Even following his second election, Evo Morales spoke “frequently in international forums from an anticapitalist perspective” by presenting capitalism “as a system based on the exploitation of people, particularly the poor”. However, as Jeffery Webber points out, Morales’ Vice President, Garcia Linera, embodies a different perspective that starkly contrasts Morales’ anti-capitalist stance; Linera speaks about the “impossibility of socialism in the current context in that country [Bolivia]”, and instead promotes the idea of “Andean-Amazonian Capitalism.” In short, this form of capitalism is meant to represent a “capitalism with a human face,”22 which, to the surprise of many, gained the praise of officials at the IMF. This economic focus is highlighted in the “Plan de Desarollo Nacional (National Development Plan);”23 essentially, this plan is predicated on the successful exportation of primary resource commodities like hydrocarbons and minerals via the financial help of, what Webber dubs, “imperialist capital”, but with more royalties and tax revenue going to the state.24 The revenue gained from these royalties and taxes are then utilized in funding social programs and other areas like education, intended to help the poor, particularly the indigenous. Webber himself highlights that the goals of this state were to drive the “petty bourgeoisie into a future national bourgeoisie of a size and significance unprecedented in Bolivian history. This new national bourgeoisie would be of indigenous heritage—Andean Amazonian.”25 The goal of the Morales government was to lift up the groups of people who were historically plagued by poverty into a new and structurally stable society.
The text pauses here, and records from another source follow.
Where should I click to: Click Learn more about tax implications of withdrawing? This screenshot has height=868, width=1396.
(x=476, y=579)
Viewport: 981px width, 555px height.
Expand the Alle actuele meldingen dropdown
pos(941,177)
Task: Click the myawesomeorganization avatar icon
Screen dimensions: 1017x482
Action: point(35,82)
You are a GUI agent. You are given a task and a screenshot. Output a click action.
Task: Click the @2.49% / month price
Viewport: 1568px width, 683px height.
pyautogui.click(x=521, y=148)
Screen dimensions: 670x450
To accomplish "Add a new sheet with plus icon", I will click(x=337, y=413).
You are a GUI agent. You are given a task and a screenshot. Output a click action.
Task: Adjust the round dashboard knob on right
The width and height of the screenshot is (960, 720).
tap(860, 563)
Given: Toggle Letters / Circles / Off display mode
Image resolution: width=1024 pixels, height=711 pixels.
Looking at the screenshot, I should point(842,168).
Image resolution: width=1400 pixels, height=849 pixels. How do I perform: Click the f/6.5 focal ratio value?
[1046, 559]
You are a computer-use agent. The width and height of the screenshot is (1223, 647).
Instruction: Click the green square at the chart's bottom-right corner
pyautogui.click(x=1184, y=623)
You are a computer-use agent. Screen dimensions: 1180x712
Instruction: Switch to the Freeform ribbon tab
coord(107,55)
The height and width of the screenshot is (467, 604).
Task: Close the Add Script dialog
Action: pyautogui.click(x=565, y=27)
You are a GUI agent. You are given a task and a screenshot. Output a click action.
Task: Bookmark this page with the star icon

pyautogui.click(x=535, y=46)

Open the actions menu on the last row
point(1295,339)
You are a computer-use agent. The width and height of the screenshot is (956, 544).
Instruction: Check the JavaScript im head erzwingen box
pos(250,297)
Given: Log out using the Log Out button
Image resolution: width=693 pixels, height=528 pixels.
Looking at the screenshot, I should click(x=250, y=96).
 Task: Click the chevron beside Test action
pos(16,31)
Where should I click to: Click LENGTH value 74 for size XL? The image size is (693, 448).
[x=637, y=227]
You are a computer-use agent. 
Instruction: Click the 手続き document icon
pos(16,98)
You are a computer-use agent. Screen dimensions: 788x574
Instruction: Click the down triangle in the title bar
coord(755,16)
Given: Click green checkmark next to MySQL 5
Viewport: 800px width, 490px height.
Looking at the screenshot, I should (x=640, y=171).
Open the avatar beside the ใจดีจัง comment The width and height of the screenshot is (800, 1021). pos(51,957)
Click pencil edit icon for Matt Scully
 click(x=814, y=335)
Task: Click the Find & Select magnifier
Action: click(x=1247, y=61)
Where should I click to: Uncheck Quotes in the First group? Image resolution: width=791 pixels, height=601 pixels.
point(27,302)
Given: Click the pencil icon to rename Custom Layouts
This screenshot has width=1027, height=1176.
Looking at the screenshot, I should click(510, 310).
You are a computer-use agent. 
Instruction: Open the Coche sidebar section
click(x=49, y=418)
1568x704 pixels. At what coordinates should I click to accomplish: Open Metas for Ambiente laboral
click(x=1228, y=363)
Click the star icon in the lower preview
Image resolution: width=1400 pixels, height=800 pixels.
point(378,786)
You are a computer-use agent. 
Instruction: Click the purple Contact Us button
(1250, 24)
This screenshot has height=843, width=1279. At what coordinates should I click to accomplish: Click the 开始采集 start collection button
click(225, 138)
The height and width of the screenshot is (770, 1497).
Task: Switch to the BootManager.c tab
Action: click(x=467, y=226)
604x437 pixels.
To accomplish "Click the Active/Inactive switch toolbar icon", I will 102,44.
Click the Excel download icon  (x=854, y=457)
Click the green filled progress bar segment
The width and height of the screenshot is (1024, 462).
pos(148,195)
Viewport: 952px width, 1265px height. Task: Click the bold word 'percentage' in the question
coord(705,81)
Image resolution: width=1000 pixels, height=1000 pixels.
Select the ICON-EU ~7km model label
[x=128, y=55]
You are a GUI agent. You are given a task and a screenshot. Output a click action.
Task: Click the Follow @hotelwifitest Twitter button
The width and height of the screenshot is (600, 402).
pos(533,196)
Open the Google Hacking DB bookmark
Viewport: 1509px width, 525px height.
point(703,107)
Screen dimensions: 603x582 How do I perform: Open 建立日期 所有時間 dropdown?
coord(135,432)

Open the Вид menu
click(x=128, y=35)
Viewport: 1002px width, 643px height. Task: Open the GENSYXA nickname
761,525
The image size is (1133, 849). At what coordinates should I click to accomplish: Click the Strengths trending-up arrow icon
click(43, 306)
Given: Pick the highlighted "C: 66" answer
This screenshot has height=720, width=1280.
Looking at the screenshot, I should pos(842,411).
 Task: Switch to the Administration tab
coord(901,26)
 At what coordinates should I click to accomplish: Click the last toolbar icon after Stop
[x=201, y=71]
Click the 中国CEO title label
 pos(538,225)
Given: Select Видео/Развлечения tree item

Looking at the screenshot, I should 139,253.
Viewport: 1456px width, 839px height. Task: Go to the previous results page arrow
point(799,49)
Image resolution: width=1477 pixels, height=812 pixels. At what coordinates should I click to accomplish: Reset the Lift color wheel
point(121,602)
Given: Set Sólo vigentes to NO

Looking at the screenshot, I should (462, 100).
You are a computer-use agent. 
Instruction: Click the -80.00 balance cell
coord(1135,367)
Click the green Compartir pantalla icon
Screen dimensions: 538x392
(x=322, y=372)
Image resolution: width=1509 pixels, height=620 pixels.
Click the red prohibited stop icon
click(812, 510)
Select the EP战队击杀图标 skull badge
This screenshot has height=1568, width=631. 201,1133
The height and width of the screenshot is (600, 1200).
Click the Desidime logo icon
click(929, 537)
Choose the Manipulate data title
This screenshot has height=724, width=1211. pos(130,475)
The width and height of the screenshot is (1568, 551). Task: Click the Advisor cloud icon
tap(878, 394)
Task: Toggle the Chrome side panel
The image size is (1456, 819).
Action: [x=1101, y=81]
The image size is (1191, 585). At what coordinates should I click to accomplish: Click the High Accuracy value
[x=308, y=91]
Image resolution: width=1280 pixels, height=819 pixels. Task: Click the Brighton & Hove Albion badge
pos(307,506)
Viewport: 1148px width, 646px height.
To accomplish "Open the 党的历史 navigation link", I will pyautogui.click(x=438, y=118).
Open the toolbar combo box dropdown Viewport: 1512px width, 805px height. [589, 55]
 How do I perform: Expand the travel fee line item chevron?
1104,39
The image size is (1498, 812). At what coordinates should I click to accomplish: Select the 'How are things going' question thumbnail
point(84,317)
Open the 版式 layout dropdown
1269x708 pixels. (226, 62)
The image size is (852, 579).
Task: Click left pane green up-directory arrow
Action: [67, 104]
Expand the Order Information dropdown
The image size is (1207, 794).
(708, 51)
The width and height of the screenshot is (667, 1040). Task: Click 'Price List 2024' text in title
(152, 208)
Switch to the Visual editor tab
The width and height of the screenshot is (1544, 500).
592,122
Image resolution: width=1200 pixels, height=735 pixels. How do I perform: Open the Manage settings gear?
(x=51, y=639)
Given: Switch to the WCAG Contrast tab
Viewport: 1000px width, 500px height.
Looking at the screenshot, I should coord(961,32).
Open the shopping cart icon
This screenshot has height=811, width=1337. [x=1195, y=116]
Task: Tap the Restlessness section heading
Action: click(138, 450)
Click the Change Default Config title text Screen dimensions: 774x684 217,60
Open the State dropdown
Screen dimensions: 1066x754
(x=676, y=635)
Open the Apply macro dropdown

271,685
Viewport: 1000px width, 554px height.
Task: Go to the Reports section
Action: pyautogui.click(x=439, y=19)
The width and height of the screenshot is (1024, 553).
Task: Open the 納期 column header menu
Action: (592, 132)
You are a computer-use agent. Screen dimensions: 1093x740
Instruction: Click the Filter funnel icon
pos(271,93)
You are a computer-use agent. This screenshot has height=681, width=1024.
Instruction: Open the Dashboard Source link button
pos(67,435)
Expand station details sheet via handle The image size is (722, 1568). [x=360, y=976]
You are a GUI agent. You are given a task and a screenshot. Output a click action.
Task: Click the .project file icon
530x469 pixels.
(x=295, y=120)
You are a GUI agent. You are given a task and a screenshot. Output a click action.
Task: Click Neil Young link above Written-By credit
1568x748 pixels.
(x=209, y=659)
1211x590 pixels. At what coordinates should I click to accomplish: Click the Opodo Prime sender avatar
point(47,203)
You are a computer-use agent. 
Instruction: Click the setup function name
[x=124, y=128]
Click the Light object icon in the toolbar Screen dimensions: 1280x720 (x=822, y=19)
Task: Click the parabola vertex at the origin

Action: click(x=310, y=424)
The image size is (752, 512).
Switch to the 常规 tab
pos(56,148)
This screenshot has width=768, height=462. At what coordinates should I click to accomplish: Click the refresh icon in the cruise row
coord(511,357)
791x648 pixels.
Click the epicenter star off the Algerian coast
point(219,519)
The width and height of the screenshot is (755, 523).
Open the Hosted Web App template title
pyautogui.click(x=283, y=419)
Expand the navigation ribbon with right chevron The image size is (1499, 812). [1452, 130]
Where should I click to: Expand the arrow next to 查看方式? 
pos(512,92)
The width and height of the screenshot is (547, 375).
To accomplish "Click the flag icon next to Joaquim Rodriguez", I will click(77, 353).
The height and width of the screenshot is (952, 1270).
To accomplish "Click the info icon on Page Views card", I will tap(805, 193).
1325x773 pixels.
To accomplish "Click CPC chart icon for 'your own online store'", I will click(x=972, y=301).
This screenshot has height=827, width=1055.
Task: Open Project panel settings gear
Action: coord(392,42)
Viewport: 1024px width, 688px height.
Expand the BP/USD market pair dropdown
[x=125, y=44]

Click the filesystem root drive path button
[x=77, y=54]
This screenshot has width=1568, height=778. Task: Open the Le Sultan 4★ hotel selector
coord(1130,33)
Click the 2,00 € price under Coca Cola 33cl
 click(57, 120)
Critics like Jeffery Webber accuse the Morales government of merely tweaking neoliberalism by altering a few areas. He states that the plan merely replaces “comparative advantage with systemic competitiveness,”26 essentially stating that entire social community systems would compete in the global system against one another, as opposed to competing only with a few commodities. While insightful, this particular criticism, in my opinion, is flawed because it fails to reflect the tactics of the Morales administration. Instead of this tweaked neoliberal approach, the plan offered by the government is one that has been altered to fit the mold of what is required by Bolivia at this time, a plan that is sensitive to the requirements of the Bolivian economy but also aware and complementing a gradual shift towards a socialist society. Vice President Linera’s statement regarding the gradual shift towards socialism is a valid one because it is realistic. Had the Morales administration implemented radical leftist policies upon its election, Bolivia would have been devastated economically because, as Kohl and Farthing state, “new administrations depend on the revenues derived from extractive enterprises as much as their neoliberal predecessors.”27 The expectations by many was that Bolivia’s natural resources alone could push Bolivia out of its dependency on Foreign Direct Investment and into a self-sufficient nation, where the government “could make US $75 billion per year (3/4 of GDP) if the country were to fully nationalize and industrialize hydrocarbons.”28 The reality, however, is that this is impossible in the present situation, primarily due to the structural restrictions facing Bolivia. As has been in many other European colonies, the profits from the extraction of natural resources have “historically benefited primarily foreigners and their local partners” while excluding the indigenous due to the failure to “absorb large amounts of unskilled labor [indigenous].”29
This is precisely why the PND is so important, for if the previous plan had been left in place, a majority of the profits from Bolivian resource extraction would have ended up outside the country, with very little coming back. If the Morales administration had swung completely leftward and followed suit with mass nationalization, then the industries would have been crippled with no capital, no funding, no investment and, most significantly, no profit. By establishing a system that increases the royalties and taxes on foreign corporations, the Bolivian government now has the ability to collect this money and use it towards programs focused on building Bolivian society, particularly the indigenous, via education, technical training and job preparation. This course of action, gives all Bolivians the ability to gradually gain the required knowledge to take over the industries in the future; this is the gradual progression towards socialism that Linera was speaking about.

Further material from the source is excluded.